Through Integrated Gradients-based stability analysis, we identified gait features that can be reproducibly derived from repetitive segmentation and across different model structures in explainable AI analysis. As a result, standard deviation-based features that reflect the variability of vertical ground reaction force rather than average-based features were found to be key contributing factors, and these features showed significant differences between groups even at the actual data level through statistical verification. This suggests that model-based importance results can be linked to clinically interpretable walking biomarker candidates, not just computational products [
22].
In addition, this study suggested the possibility of supplementing the existing discrete stage evaluation by continuously predicting the severity of Hoehn & Yahr by applying the XGBoost regression model to subjects classified as Parkinson’s disease. As a result of the regression analysis, the predicted value showed a high sequence correlation with the actual clinical severity and achieved low predictive error and high explanatory power. This means that walking-based features alone can explain the variability in disease severity to a large extent.

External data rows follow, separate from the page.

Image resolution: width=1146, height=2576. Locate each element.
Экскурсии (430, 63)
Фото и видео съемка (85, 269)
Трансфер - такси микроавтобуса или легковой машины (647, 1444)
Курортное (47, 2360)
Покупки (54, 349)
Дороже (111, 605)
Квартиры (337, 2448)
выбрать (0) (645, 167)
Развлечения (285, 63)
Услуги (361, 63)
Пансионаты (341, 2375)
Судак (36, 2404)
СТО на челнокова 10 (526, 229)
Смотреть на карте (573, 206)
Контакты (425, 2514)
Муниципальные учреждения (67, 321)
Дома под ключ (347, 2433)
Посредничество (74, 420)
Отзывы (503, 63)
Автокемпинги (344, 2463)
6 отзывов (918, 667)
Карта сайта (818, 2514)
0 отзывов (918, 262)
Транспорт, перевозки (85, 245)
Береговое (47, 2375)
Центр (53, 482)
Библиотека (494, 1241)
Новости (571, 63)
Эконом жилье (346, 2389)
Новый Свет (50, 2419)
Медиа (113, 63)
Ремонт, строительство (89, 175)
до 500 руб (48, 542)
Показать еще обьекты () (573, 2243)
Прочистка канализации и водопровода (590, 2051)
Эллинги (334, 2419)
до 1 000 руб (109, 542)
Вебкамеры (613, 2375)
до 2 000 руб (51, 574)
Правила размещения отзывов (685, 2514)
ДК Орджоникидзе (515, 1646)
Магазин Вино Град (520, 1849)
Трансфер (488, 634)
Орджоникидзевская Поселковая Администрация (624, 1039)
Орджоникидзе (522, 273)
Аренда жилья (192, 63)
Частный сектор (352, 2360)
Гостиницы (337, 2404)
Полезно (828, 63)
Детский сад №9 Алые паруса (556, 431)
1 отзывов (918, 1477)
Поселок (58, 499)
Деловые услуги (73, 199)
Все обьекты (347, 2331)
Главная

Taken together, this study simultaneously secured the reliability, reproducibility, and clinical interpretability of Parkinson’s disease gait analysis through an integrated framework that combines subject-wise verification, stability-based explainable artificial intelligence, and severity regression analysis. The proposed approach has the potential to be used as an objective digital biomarker-based decision-making aid to support the diagnosis and monitoring of Parkinson’s disease and is expected to further expand its clinical applicability through large-scale and longitudinal studies in the future.
The proposed approach suggests its potential as an objective decision-making aid supporting the diagnosis and monitoring of progression of Parkinson’s disease. However, a somewhat cautious approach is required for the results of this study to be applied independently and directly to the real-world clinical setting. In the future, follow-up studies that demonstrate the clinical reliability of this digital biomarker through external validation in different hospital cohorts and longitudinal studies that track changes in the patient’s condition for a long time are essential.